El resultado es que nadie ha hecho tanto por consolidar a Pere Aragonès en la presidencia de la Generalitat como Puigdemont, con su empecinamiento en torpedear la apuesta por el diálogo de los republicanos. Y nadie ha hecho tanto como él para permitirle a Pedro Sánchez desplegar su estrategia del reencuentro. El fracaso de esta política ha abierto grietas dentro de Junts per Catalunya, que se mueve entre el deseo de algunos de recuperar su condición de 'lobby' empresarial y la proximidad de otros al unilateralismo rupturista de la CUP. Con el vicepresidente Jordi Puigneró haciendo de Jordi Pujol en el asunto del aeropuerto, mientras Laura Borrás llamaba a la insumisión desde la presidencia del Parlament. Una tensión que el secretario general de Junts, Jordi Sànchez, intenta sujetar, recomponiendo los puentes con Esquerra y tranquilizando a los cuadros de la formación, que ven peligrar sus puestos y sus opciones en las próximas elecciones municipales.  

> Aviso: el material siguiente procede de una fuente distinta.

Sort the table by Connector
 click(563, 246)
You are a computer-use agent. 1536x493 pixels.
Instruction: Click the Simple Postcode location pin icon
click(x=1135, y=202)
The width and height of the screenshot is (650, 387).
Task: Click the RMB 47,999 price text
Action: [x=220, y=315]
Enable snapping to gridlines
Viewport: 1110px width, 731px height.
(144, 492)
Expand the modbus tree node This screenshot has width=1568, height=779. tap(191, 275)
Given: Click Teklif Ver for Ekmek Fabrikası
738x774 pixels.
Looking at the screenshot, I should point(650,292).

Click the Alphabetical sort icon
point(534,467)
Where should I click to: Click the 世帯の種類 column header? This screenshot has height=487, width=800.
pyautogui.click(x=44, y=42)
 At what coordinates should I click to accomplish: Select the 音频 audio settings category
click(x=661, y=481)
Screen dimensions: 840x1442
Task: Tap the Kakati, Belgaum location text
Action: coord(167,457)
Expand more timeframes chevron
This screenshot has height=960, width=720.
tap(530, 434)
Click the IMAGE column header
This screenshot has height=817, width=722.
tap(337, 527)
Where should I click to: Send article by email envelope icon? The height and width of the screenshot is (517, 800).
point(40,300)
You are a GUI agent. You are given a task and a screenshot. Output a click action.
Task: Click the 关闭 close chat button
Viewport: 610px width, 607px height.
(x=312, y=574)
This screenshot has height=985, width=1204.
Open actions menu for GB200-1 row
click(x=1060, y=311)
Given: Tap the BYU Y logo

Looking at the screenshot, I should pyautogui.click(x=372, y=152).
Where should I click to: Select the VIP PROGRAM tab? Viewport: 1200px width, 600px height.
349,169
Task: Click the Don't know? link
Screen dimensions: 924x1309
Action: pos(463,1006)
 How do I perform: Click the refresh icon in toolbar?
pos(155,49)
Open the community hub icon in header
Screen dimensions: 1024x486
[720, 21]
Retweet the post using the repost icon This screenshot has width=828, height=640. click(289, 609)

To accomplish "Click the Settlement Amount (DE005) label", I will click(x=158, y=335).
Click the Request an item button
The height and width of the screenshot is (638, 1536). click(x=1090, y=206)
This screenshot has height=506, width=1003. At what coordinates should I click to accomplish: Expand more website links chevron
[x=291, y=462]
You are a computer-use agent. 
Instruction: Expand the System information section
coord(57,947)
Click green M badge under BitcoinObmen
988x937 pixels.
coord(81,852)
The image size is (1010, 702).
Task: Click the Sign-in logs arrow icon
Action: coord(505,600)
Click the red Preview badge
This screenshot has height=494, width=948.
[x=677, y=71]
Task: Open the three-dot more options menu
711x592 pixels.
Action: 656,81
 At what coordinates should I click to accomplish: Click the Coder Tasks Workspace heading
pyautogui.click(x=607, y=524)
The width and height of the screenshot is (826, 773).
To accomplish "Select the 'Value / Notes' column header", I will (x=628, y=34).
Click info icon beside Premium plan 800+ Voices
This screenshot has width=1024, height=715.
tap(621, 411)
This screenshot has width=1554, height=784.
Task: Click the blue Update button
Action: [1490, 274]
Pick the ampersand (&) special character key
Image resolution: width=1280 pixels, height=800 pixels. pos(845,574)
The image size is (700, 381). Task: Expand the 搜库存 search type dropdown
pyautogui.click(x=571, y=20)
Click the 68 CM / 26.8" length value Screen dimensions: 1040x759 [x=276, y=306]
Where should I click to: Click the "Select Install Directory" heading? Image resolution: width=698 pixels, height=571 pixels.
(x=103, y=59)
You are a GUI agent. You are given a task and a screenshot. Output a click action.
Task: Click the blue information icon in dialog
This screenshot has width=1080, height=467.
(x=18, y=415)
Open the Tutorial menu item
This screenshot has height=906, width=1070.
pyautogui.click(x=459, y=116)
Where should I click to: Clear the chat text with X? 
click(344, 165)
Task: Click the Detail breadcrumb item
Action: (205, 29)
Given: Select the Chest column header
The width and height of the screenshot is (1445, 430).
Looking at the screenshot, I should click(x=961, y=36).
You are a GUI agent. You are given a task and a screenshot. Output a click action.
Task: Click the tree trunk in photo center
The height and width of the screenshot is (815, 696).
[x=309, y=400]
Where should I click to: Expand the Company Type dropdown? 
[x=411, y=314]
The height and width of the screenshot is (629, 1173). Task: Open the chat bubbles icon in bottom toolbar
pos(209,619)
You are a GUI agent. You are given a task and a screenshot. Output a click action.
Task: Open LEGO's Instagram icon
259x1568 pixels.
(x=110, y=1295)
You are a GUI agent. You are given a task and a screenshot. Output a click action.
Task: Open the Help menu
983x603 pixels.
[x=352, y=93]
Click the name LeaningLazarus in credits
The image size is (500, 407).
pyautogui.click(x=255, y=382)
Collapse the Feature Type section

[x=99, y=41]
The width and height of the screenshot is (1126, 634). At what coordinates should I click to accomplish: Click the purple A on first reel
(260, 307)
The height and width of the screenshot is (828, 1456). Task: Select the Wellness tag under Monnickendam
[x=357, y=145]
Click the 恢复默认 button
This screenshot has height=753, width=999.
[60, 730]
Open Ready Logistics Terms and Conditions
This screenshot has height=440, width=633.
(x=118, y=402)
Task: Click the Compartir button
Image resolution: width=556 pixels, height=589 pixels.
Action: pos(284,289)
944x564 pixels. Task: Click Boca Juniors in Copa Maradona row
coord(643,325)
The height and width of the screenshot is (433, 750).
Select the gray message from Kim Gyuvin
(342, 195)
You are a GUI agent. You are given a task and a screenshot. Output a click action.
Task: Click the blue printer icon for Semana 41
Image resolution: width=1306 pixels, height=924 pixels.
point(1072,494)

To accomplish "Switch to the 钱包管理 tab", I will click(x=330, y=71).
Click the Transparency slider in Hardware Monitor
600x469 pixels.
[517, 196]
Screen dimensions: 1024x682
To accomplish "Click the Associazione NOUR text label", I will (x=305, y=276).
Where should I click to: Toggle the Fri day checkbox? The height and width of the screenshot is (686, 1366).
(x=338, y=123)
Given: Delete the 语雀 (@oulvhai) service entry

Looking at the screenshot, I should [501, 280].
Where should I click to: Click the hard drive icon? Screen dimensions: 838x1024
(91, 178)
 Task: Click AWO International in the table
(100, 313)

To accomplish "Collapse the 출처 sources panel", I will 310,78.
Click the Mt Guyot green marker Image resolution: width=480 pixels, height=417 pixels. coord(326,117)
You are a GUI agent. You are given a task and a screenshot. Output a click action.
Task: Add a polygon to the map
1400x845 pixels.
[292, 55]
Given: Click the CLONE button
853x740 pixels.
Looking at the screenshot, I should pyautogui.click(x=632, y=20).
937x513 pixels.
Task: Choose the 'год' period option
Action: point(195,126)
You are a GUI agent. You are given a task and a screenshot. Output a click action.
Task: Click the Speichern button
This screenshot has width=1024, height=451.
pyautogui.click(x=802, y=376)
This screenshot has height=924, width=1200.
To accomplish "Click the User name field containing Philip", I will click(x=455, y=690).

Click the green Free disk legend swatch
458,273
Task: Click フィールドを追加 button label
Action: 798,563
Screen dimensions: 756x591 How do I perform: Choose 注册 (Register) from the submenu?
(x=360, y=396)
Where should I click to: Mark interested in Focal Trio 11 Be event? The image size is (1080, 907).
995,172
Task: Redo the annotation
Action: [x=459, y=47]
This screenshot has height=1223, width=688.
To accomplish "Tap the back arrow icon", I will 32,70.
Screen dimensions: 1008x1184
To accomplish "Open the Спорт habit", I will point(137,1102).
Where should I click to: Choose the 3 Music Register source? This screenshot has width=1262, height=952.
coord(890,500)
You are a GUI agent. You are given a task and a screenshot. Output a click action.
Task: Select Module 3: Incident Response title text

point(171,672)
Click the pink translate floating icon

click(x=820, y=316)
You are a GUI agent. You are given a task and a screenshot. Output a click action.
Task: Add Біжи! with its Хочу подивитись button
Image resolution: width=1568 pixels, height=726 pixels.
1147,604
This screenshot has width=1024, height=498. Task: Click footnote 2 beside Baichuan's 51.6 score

A la pérdida de influencia en la política catalana, Puigdemont ha sumado en las últimas semanas un acusado desgaste en Europa, el escenario en el que había puesto todas sus esperanzas, tras sus victorias judiciales en Bélgica y en Alemania. El hecho de que se sorprendiera al leer en el New York Times las andanzas de uno de sus hombres de confianza en Rusia muestra un desconocimiento inaudito de la política exterior de Estados Unidos y de la Unión Europea. Por insignificantes que fueran los sondeos llevados a cabo en Moscú por el responsable de su oficina, no hay tema que levante más suspicacia en la administración Biden y en el entorno de Ursula von der Leyen. Muchos de quienes se les acercaban hasta ahora en los pasillos del Parlamento Europeo se lo pensarán dos veces. Una primera muestra: de los 60 diputados de la Asamblea Nacional francesa que firmaron un documento a favor de una salida política al conflicto catalán, hace unos meses, solo 10 acudieron a la convocatoria que hizo hace unos días: corsos, izquierdistas y algún ecologista. La creciente soledad de Puigdemont también se ha puesto de manifiesto en sus relaciones con los nacionalistas flamencos, cuyo líder, Bart de Wever, alcalde de Amberes, ha advertido a los suyos que una estrategia a la catalana podía llevar el país al caos.